Historicamente o Estado brasileiro percebeu a construção de regras heterônomas de regulação das relações capital-trabalho sob a ótica quase exclusiva da relação de emprego. É claro que a prevalência da proteção à relação de emprego se justifica histórica, social, política e economicamente, afinal de contas trata-se da “modalidade mais relevante”, do ponto de vista social e econômico, “de pactuação de prestação de trabalho existente nos últimos duzentos anos, desde a instauração do sistema econômico contemporâneo, o capitalismo.”1

O presente artigo pretende demonstrar que, não obstante haja a óbvia e necessária prevalência da proteção da relação empregatícia, há espaço para a tutela mínima de relações de trabalho outras, que não envolvem empregado e empregador, mas merecem a atenção do Estado. Tal compreensão básica, de matriz eminentemente constitucional, se revela, na prática, através da aplicação das Leis n. 12.690/2012 (Trabalho Cooperado), 11.788/2008 (Estágio), 12.023/2009 (Avulsos não portuários, conhecidos como “Chapas”) e 12.619/2012 (Motoristas Profissionais).

A análise aqui será restrita, então, a quatro situações de trabalho e que aprioristicamente não caracterizam vínculo empregatício, mas que receberam recentemente do Estado brasileiro proteção específica e que permitem concluir pela consagração de direitos mínimos a trabalhadores não empregados como estratégia brasileira de valorização social do trabalho: cooperados, estagiários, chapas e motoristas profissionais não-empregados.

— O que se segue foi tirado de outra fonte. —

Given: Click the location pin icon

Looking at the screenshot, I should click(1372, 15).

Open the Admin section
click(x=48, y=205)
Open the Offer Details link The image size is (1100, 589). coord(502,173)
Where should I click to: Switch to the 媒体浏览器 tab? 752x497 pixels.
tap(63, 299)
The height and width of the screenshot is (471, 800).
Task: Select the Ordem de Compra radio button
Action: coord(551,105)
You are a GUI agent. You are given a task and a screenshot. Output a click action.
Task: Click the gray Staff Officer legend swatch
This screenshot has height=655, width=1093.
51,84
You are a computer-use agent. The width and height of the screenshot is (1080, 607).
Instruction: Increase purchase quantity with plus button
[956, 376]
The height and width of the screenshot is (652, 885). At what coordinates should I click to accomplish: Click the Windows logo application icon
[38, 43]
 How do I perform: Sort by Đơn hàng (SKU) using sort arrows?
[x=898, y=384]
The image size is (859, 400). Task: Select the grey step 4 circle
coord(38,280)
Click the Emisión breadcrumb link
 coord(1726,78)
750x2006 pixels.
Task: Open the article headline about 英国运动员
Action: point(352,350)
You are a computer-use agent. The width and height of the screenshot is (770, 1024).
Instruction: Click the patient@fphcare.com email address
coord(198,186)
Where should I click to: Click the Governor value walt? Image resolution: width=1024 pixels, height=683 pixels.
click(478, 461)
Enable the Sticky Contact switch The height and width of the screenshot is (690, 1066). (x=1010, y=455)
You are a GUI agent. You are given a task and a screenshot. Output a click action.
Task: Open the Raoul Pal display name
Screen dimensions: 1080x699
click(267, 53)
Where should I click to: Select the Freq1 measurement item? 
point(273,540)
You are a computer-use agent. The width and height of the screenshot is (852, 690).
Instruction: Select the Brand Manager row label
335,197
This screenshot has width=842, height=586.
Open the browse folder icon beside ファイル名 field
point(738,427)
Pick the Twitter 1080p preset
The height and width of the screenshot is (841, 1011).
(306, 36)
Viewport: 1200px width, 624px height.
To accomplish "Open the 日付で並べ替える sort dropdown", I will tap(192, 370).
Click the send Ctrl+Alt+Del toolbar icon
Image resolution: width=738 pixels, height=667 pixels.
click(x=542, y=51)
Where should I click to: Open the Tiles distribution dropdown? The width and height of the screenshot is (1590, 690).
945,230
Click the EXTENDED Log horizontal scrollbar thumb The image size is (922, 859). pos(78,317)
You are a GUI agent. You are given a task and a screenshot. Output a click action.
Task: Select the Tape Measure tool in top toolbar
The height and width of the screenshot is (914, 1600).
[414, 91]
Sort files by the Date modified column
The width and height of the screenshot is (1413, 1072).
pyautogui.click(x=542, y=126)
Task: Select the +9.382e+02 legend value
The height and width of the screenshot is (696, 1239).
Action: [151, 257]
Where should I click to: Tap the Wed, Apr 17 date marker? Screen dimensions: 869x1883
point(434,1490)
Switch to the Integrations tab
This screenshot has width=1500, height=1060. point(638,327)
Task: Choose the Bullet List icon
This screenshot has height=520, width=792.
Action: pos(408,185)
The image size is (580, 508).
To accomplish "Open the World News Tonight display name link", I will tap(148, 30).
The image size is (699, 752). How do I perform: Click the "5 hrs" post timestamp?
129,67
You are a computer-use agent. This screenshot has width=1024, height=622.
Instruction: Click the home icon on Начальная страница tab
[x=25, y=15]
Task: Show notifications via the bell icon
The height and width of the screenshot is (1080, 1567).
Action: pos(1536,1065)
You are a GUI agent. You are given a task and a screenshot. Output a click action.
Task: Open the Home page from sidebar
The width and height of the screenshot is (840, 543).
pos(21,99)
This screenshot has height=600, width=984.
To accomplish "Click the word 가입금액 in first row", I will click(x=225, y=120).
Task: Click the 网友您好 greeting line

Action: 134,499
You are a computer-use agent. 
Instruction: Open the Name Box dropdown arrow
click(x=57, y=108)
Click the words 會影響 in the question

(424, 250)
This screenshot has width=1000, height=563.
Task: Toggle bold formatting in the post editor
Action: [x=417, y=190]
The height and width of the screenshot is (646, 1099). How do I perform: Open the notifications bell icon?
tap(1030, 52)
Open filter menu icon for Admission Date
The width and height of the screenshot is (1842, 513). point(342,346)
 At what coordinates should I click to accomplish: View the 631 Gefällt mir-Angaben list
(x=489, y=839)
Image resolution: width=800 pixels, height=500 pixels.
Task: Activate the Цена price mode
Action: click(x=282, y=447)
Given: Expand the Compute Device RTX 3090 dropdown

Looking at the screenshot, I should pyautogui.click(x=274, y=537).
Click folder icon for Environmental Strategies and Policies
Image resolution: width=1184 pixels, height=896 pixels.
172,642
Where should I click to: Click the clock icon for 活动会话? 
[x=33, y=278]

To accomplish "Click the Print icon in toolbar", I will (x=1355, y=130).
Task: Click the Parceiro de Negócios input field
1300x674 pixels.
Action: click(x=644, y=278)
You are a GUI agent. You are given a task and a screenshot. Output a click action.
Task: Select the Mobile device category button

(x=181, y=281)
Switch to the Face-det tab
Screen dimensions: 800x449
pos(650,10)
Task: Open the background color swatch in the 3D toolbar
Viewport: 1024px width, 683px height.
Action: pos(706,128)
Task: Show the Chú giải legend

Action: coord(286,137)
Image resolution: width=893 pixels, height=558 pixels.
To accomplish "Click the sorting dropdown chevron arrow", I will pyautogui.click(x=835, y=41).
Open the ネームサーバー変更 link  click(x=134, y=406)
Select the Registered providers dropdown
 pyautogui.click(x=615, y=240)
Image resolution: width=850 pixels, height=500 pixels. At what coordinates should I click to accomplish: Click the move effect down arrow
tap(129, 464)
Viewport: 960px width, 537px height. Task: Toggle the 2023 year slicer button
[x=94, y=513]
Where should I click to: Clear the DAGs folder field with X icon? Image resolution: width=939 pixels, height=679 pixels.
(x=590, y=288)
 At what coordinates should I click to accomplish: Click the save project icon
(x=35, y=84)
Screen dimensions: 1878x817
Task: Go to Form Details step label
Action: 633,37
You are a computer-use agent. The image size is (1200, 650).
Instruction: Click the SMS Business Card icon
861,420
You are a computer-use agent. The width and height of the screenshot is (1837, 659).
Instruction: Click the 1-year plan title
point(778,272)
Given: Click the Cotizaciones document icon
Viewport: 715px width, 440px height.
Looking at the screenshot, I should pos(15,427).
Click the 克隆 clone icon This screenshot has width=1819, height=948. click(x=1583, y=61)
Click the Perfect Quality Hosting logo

A ideia básica a permear o presente estudo é que algumas relações de trabalho sem vínculo empregatício devem também conferir direitos mínimos àqueles que se inserem no mercado produtivo, força da interpretação hodierna do que dispõe a Constituição da República em seus arts. 1º, incisos III e IV; 3º, inciso III; e 6º.

De antemão é necessário destacar que não se pretende, aqui, incentivar a criação de subcategorias de empregados, como infelizmente ficou consagrada pela melhor doutrina e pela experiência internacional, por exemplo, a teoria da parassubordinação2.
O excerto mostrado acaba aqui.